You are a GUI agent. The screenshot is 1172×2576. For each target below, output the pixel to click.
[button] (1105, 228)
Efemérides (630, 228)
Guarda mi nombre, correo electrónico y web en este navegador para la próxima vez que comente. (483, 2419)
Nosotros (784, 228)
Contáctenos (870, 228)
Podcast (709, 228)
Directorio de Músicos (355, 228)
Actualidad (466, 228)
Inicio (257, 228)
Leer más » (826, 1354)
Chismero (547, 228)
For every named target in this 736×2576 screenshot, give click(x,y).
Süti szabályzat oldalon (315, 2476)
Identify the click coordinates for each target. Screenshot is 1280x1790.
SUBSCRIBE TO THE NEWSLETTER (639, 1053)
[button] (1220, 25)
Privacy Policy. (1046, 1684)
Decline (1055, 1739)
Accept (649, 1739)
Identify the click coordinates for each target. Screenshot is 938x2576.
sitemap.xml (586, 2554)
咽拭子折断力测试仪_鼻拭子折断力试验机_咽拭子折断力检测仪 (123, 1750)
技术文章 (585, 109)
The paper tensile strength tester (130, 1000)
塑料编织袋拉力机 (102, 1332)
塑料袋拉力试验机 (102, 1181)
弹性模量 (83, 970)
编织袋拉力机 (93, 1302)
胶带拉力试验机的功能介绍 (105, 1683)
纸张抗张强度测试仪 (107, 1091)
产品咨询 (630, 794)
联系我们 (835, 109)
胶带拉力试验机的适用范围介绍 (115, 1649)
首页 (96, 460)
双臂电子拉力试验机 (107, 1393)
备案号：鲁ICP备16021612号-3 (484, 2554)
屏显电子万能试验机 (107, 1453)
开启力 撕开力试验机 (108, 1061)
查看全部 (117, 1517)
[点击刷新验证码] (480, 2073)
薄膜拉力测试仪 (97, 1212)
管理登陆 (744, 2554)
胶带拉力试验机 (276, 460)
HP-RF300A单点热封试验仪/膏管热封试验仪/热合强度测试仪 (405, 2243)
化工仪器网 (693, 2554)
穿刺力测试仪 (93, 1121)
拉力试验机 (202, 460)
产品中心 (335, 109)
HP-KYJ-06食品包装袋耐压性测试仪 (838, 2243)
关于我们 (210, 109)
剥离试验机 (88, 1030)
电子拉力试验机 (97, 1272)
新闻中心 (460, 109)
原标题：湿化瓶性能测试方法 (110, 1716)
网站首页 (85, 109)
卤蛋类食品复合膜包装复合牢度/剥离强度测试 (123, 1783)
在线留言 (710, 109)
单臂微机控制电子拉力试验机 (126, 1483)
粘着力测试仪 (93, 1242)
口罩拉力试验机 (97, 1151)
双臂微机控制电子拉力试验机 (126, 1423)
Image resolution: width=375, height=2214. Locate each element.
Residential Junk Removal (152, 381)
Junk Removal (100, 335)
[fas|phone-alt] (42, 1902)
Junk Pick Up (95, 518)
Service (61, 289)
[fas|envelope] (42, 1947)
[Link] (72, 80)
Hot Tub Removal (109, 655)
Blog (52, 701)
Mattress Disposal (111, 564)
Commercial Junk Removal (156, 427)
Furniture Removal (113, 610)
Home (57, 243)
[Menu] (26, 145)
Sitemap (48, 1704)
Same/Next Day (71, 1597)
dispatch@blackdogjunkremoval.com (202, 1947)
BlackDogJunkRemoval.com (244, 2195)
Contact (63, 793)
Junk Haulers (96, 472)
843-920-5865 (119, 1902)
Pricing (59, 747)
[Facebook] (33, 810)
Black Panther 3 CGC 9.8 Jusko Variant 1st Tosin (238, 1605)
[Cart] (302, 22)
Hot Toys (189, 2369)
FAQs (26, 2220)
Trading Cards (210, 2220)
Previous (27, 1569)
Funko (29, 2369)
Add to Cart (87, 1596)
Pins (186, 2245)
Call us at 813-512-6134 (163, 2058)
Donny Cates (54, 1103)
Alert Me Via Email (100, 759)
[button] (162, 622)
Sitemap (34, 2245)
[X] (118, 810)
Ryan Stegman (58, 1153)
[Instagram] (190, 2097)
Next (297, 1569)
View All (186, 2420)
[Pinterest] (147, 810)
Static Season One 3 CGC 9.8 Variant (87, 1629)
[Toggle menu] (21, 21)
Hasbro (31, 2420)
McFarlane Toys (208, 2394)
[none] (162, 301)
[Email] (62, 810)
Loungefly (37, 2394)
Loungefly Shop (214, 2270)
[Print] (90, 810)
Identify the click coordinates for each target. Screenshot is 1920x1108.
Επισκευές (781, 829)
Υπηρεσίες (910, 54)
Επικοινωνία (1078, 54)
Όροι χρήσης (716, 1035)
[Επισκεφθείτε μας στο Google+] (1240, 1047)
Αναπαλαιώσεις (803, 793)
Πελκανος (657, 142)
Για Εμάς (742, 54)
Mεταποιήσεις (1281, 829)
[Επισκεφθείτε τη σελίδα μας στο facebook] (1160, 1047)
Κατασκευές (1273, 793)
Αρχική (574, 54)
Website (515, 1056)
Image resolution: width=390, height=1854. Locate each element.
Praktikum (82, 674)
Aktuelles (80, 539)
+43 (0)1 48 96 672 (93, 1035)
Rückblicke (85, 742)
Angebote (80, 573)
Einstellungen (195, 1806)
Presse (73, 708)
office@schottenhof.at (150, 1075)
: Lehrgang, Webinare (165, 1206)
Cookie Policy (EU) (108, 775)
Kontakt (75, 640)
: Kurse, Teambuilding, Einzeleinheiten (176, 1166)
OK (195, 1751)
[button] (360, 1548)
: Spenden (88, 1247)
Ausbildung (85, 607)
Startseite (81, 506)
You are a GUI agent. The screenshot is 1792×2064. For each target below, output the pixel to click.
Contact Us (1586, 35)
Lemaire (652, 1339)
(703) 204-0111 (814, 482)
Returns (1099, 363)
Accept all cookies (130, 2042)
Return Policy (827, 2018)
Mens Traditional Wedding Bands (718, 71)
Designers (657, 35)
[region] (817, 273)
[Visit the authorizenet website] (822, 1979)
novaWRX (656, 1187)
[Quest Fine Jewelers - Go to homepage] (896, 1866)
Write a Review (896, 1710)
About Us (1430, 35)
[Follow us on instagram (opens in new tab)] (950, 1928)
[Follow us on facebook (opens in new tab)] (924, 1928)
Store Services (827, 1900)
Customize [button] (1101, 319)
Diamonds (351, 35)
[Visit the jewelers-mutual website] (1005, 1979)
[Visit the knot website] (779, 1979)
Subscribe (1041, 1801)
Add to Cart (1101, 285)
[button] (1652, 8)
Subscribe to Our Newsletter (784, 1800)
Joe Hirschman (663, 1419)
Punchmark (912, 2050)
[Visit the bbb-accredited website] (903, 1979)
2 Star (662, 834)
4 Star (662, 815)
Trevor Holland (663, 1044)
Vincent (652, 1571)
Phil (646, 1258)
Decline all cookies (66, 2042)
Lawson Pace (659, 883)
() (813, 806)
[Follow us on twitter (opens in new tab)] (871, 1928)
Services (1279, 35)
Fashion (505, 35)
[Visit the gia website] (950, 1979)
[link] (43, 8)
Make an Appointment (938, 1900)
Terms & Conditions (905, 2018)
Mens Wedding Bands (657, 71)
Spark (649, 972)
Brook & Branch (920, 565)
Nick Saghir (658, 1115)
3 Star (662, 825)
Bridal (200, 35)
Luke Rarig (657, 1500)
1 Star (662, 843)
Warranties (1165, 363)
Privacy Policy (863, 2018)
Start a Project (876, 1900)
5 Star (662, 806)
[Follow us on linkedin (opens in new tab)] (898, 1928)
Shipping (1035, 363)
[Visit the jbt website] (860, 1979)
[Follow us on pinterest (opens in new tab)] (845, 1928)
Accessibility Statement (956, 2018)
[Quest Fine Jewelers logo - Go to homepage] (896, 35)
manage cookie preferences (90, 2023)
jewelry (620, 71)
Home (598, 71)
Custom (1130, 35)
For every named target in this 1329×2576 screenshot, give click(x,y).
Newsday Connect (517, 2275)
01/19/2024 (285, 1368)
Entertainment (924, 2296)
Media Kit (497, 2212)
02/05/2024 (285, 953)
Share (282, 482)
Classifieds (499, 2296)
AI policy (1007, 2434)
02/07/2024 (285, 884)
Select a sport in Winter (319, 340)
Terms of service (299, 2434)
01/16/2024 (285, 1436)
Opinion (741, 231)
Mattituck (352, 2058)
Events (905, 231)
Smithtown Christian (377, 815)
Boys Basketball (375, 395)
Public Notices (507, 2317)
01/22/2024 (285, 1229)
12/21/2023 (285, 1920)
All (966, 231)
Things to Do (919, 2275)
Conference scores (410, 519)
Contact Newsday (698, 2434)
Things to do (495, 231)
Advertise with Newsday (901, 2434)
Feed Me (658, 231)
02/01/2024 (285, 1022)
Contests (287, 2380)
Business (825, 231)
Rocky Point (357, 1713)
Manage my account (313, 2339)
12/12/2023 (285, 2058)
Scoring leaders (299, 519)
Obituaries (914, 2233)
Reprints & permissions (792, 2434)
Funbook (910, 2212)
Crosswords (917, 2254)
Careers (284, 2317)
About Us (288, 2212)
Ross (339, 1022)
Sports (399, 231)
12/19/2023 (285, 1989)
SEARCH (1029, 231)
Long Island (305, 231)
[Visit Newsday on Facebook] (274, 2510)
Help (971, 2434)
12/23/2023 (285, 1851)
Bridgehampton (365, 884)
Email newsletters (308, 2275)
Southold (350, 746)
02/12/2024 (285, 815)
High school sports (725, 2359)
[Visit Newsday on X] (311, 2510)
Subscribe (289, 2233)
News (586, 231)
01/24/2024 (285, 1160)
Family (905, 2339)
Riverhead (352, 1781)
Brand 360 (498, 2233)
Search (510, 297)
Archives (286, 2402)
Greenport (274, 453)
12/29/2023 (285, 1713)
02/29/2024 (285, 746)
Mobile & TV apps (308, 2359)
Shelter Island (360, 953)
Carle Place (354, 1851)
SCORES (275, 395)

- ACTION ITEM
All lines in the listing above between the line with "Praktikum (82, 674)" and the line with "Punchmark (912, 2050)", inclusive, should be set down exactly, and no line outside that range.

- RESPONSE BOX
Praktikum (82, 674)
Aktuelles (80, 539)
+43 (0)1 48 96 672 (93, 1035)
Rückblicke (85, 742)
Angebote (80, 573)
Einstellungen (195, 1806)
Presse (73, 708)
office@schottenhof.at (150, 1075)
: Lehrgang, Webinare (165, 1206)
Cookie Policy (EU) (108, 775)
Kontakt (75, 640)
: Kurse, Teambuilding, Einzeleinheiten (176, 1166)
OK (195, 1751)
[button] (360, 1548)
: Spenden (88, 1247)
Ausbildung (85, 607)
Startseite (81, 506)
You are a GUI agent. The screenshot is 1792×2064. For each target below, output the pixel to click.
Contact Us (1586, 35)
Lemaire (652, 1339)
(703) 204-0111 (814, 482)
Returns (1099, 363)
Accept all cookies (130, 2042)
Return Policy (827, 2018)
Mens Traditional Wedding Bands (718, 71)
Designers (657, 35)
[region] (817, 273)
[Visit the authorizenet website] (822, 1979)
novaWRX (656, 1187)
[Quest Fine Jewelers - Go to homepage] (896, 1866)
Write a Review (896, 1710)
About Us (1430, 35)
[Follow us on instagram (opens in new tab)] (950, 1928)
[Follow us on facebook (opens in new tab)] (924, 1928)
Store Services (827, 1900)
Customize [button] (1101, 319)
Diamonds (351, 35)
[Visit the jewelers-mutual website] (1005, 1979)
[Visit the knot website] (779, 1979)
Subscribe (1041, 1801)
Add to Cart (1101, 285)
[button] (1652, 8)
Subscribe to Our Newsletter (784, 1800)
Joe Hirschman (663, 1419)
Punchmark (912, 2050)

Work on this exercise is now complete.